# Objectif a
Répondez aux questions suivantes à partir de l'extrait sur la pédagogie :
(i) De quel point de vue M. Lieury donne-t-il raison aux positions défendues dans le texte ?
(ii) De quel soutien le texte déclare-t-il préférer se passer ?
(iii) À quelle condition les SDE et la psychologie scientifique commenceront-elles à présenter un intérêt ?
====== Extrait du texte
En fait, dans la suite de ce chapitre M. Lieury donne plutôt raison aux positions défendues dans ce texte mais d'un point de vue qui est celui de la "dernière découverte scientifique " qui permettrait de guider la pédagogie. Or, si l'on en juge par la suite des positions de M. Lieury, - que nous verrons ci dessous -, je préfère me passer de son soutien - au nom de la "science" - car si les prochaines découvertes scientifiques sont de la même eau que celles qui sont présentées, la pédagogie risque d'en prendre un sale coup supplémentaire. Il me semble toujours plus riche de consulter la richesse des anciennes pédagogies - que les dernières découvertes scientifiques ont mis à mal dans les 50 dernières années - : les SDE et la psychologie scientifique commenceront à présenter un intérêt quand elles seront capables de prouver pourquoi les anciennes pédagogies étaient efficientes et qu'elles démontreront leurs propres faiblesses au lieu d'affirmer que "certains ont pensé que" .
============
====== Données fournies
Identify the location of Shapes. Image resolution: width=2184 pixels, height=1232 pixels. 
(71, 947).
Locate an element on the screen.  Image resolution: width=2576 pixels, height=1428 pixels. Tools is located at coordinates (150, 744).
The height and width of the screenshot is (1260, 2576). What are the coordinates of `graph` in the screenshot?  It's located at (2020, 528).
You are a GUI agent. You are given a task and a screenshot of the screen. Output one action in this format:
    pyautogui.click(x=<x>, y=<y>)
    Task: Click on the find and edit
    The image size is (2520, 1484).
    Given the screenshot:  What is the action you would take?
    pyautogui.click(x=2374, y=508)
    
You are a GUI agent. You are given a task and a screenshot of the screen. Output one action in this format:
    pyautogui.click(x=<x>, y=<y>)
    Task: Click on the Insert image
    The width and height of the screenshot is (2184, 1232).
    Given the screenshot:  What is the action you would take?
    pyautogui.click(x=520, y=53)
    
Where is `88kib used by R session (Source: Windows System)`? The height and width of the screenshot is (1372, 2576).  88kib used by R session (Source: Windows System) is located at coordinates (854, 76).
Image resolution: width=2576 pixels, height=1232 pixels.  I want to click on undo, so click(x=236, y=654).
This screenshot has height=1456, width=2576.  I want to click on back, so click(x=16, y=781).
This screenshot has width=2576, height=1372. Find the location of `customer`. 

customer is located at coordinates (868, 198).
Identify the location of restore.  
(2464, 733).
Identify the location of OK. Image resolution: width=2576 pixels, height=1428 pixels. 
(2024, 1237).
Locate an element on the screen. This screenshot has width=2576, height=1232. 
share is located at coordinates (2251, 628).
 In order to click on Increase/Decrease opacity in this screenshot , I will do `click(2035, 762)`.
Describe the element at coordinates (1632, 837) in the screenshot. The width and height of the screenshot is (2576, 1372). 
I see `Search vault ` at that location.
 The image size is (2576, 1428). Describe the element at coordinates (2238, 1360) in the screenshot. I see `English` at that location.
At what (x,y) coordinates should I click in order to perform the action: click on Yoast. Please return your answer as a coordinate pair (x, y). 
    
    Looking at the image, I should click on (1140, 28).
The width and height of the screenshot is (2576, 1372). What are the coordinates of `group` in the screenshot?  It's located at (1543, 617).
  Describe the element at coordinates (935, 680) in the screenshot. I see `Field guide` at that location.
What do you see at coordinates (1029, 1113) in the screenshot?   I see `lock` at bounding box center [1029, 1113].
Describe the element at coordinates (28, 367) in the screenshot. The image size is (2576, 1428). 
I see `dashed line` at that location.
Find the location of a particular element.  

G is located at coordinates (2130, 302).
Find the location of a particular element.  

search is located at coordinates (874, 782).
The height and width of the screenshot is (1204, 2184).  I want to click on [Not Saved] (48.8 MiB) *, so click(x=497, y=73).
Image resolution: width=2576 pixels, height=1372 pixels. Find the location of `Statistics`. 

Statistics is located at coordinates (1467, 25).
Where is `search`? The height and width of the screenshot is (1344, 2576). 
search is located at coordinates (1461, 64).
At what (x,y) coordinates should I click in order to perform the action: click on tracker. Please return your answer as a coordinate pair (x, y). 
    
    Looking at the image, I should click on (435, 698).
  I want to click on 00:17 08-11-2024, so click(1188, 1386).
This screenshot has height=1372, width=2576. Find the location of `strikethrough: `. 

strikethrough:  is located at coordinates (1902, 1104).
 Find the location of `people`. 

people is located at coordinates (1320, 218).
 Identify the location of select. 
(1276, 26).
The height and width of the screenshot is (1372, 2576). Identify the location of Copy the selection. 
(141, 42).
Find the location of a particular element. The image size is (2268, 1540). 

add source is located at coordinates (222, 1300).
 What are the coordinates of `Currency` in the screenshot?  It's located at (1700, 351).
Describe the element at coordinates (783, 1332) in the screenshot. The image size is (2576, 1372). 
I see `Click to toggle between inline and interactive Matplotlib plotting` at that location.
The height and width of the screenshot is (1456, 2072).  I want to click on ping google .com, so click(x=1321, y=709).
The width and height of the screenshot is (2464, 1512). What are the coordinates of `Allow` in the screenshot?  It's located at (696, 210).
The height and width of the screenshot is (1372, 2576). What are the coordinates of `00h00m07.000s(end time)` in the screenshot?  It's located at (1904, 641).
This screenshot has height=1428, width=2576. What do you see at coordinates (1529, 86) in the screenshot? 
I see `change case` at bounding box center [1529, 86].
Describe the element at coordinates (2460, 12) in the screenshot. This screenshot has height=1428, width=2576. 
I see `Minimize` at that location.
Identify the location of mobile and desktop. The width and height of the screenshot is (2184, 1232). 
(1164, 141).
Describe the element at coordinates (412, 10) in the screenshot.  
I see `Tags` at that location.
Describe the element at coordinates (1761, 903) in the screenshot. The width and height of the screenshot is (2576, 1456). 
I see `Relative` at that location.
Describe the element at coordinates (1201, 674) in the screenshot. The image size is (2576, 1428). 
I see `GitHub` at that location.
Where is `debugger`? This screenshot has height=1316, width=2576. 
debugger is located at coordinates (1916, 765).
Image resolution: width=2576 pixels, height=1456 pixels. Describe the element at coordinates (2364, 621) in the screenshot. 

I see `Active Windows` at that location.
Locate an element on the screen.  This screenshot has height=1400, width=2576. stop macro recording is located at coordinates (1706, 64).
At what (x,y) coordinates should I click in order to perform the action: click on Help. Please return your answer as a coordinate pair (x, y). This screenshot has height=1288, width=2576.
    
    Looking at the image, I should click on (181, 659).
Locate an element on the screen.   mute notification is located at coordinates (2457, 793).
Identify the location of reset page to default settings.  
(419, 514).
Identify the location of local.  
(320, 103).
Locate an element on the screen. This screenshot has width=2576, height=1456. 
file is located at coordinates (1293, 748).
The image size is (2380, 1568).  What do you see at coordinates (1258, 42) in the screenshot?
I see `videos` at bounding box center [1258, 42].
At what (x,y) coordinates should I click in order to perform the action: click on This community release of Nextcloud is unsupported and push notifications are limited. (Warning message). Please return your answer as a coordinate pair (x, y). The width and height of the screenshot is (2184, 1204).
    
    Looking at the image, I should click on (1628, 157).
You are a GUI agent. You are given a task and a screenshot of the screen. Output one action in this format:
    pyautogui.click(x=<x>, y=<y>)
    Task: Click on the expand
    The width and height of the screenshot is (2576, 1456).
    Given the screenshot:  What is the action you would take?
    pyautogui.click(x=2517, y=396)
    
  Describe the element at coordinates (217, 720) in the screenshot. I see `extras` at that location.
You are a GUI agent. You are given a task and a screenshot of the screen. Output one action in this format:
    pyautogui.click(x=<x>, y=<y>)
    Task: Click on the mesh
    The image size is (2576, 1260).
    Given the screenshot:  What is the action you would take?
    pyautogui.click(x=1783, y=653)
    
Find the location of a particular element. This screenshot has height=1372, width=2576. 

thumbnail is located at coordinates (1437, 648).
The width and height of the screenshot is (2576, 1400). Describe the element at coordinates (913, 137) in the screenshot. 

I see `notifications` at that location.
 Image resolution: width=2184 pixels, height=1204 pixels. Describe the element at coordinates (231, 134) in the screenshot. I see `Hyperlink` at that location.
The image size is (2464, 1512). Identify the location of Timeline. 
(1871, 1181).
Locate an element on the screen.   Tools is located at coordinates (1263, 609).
============
# Objectif b
Extrayez des enregistrements chaque ligne qui contient la chaîne « notifications ».

# Résultat attendu a
(i) Du point de vue de la « dernière découverte scientifique » qui permettrait de guider la pédagogie.
(ii) Du soutien de M. Lieury, apporté au nom de la « science ».
(iii) Quand elles seront capables de prouver pourquoi les anciennes pédagogies étaient efficientes et qu'elles démontreront leurs propres faiblesses, au lieu d'affirmer que « certains ont pensé que ».

# Résultat attendu b
At what (x,y) coordinates should I click in order to perform the action: click on This community release of Nextcloud is unsupported and push notifications are limited. (Warning message). Please return your answer as a coordinate pair (x, y). The width and height of the screenshot is (2184, 1204).
I see `notifications` at that location.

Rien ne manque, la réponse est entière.